25 Feb 2016

Housing vote could have serious consequences, council warned

9:32 am on 25 February 2016

The leadership of the Auckland Council has suffered an unprecedented defeat that could leave the council unrepresented at crucial hearings on the future shape of housing in the city.

Mayor Len Brown at the Auckland Council debate over its proposals for zoning and density housing in the city.

Mayor Len Brown, centre, at the Auckland Council debate last night. Photo: RNZ / Diego Opatowski

A 13-8 vote at the end of a five-hour extraordinary council meeting last night dumped some of the changed proposals for increased housing density the council would have taken to an independent panel weighing up the city's Unitary Plan.

Opponents of the changes said property owners should have been consulted, but the council argued the government-designed Unitary Plan process did not allow it.

Look back at proceedings here.

The vote was a victory for a campaign run under the Auckland 2040 banner whose founders addressed a protest meeting of 700 in Kohimarama two weeks ago.

"I think it was a question of grass-roots democracy in action," said Auckland 2040 co-founder Richard Burton who watched the vote at the end of the meeting.

"We got a result and praise to the councillors for doing it, they see the need to consult with the public and that's what they are now going to do."

Aucklanders fill the Town Hall to air their views on zoning and high density proposals by the Council.

Aucklanders fill the Town Hall to air their views on zoning and high density proposals by the council. Photo: RNZ / Diego Opatowski

The lengthy meeting featured presentations from eight selected interest groups, both for and against withdrawing the council's beefed up density argument.

Instead, they voted by a similar margin to back a move put up by councillor Dick Quax for some of the higher density proposals to be withdrawn from council evidence to the independent panel.

But while supporters of Mr Quax's proposal were hailing a victory for democracy and natural justice, senior council staff and politicians said the move had serious consequences.

"I don't think councillors have any idea of the impact of the decision they've made," said deputy mayor Penny Hulse who led the four-year process of creating the 30-year development blueprint.

"We got sound legal advice which says this retraction of our evidence was almost undoable, and left us in the position of having no say in the panel process."

"People might regard that as a good outcome, I think it leaves most of our community stranded," she said.

Prior to the vote, the council would have spent two months taking part in the discussion of thousands of submissions on residential zonings being considered by the government-appointed panel.

The panel effectively finalises the Unitary Plan, then passes it back to the council in July for it to accept or reject.
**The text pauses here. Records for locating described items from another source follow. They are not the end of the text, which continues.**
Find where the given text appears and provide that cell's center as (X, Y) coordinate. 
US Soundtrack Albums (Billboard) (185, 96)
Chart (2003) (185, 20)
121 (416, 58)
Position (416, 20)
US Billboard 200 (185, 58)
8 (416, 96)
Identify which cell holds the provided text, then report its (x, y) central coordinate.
After the meeting, Mayor Len Brown conceded the outcome was a significant defeat for his leadership.

Mr Brown acknowledged that getting the Unitary Plan in place was the biggest task set by the government when the council was created in 2010.

He said the Minister for Building and Housing Nick Smith would probably be disappointed at the vote "because the government is seeking as seamless a process as possible."

Dr Smith said this morning the the Unitary Plan process was still on track even though the council had thrown out its own evidence for the independent panel.

"What's being discussed here is simply what is in the Auckland Council submission to the independent panel," he told Morning Report.

"The independent panel ... still has to make those numbers stack up - that is, they have to deliver a Unitary Plan."

And Richard Burton, of Auckland 2040, said the council would still be involved in decision on more intensive housing.

Whether the council is cut out of the Unitary Plan hearings is not yet certain. The hearings panel has wide powers to summon witnesses and it is not known how it will respond to the vote.

Len Brown said the vote ended the role of politicians in the residential zoning debate until the hearings panel sent the recommended Unitary Plan back to the council in July.

He said there would be no further public input other than for existing submitters to the hearings.

Peter Jeffries, chief executive of community housing provider CORT, said the outcome was a setback to those struggling to afford a roof over their heads.

"We're going to get more expensive housing, both for new people wanting to get into first homes, but more importantly for the 50 percent of Aucklanders who rent."